王室[イギリス](読み)おうしつ[イギリス](英語表記)royal household

ブリタニカ国際大百科事典 小項目事典 「王室[イギリス]」の意味・わかりやすい解説

王室[イギリス]
おうしつ[イギリス]
royal household

中世ヨーロッパの君主国では,王室が政治制度全般の中心で,王側近の役人が王国の管理事務の担当者であった。イギリスでも,アングロ・サクソン王国の定着期に入った頃から,宮廷が政治の中心になり,7世紀におけるキリスト教への改宗に続いて,アングロ・サクソンの王たちは,博学な書記をスタッフとして貢納贈答立法の記録にあたらせた。有能な書記には司教への昇進の道が与えられたが,のちに司教と書記の長を兼ねる大法官 chancellorが,ノルマン征服後の土地所有権の変化に伴う政務煩雑化の結果出現した。 12世紀中頃,ノルマン朝スティーブン王のときに編纂された王室職員の給与,手当に関する規定,『コンスティトゥーティオ・ドムス・レギウス』 Constitutio domus regiusによると,王室職員の第1位が大法官で,記録部の長官がこれに次いだ。また,出納官は国庫の管理人,のちの大蔵大臣で,大蔵省もその起源が王室内の一部局にあったことを物語っている。 12世紀後半,ヘンリー2世の時代になると,国家発展の巨大な勢いは大法官庁と国庫を王室外に押出し,王室は独自の財政と事務局をもつことになった。

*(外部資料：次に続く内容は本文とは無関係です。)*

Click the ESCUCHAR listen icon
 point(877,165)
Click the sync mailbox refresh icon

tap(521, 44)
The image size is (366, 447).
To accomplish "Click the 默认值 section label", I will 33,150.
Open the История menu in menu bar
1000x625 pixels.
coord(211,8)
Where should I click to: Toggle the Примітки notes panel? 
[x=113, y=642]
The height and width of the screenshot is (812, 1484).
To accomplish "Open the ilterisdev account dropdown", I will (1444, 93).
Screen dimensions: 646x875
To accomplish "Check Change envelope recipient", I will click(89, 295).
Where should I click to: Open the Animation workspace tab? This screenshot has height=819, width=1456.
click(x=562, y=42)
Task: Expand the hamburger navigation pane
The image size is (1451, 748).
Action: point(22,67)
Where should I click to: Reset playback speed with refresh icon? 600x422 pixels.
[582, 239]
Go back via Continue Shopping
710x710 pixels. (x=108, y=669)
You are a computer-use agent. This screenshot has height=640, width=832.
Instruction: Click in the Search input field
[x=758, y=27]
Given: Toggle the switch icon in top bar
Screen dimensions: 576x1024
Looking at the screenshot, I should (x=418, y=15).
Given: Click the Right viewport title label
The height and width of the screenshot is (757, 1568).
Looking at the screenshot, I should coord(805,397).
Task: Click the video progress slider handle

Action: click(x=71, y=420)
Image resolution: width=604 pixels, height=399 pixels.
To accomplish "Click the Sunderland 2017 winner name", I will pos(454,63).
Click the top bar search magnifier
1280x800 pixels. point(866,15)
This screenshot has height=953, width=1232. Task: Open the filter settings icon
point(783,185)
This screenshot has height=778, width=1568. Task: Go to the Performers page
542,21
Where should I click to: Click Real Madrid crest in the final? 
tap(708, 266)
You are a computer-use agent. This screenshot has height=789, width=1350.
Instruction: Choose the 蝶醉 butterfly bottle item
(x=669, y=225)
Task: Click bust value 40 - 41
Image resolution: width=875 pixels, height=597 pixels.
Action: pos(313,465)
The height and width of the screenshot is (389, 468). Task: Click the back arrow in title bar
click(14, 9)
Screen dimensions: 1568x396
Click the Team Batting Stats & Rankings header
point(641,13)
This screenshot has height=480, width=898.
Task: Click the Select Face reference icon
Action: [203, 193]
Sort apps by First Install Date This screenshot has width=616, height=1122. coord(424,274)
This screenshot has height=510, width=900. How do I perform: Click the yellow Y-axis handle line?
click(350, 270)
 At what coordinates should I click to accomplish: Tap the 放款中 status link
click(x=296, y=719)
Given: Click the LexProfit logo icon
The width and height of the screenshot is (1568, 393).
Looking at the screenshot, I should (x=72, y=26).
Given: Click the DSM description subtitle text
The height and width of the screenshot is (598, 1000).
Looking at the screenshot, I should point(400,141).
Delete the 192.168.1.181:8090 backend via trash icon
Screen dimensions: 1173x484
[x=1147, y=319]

その後チューダー朝期には国力の充実とともに王権が伸長し,王室財政も豊かになるが,王室部局の構成は 18世紀までほとんど変化なく踏襲された。 19世紀に入りビクトリア女王時代になると,王婿アルバート公の努力によって王室業務の能率化を目指す諸種の改革が進められ,部局の統廃合もみられた。現在は宮内大臣のもとで,式典,用度,住居,経費,馬匹などの王室業務が管理されている。中世と異なり,現今では王室が政治の中心ということはなく,王室職員が政府の官職につくこともなくなり,外部との接触は,王立施設の設立に関与したり,公式,非公式の場に君主の随員として出席することくらいにとどまっている。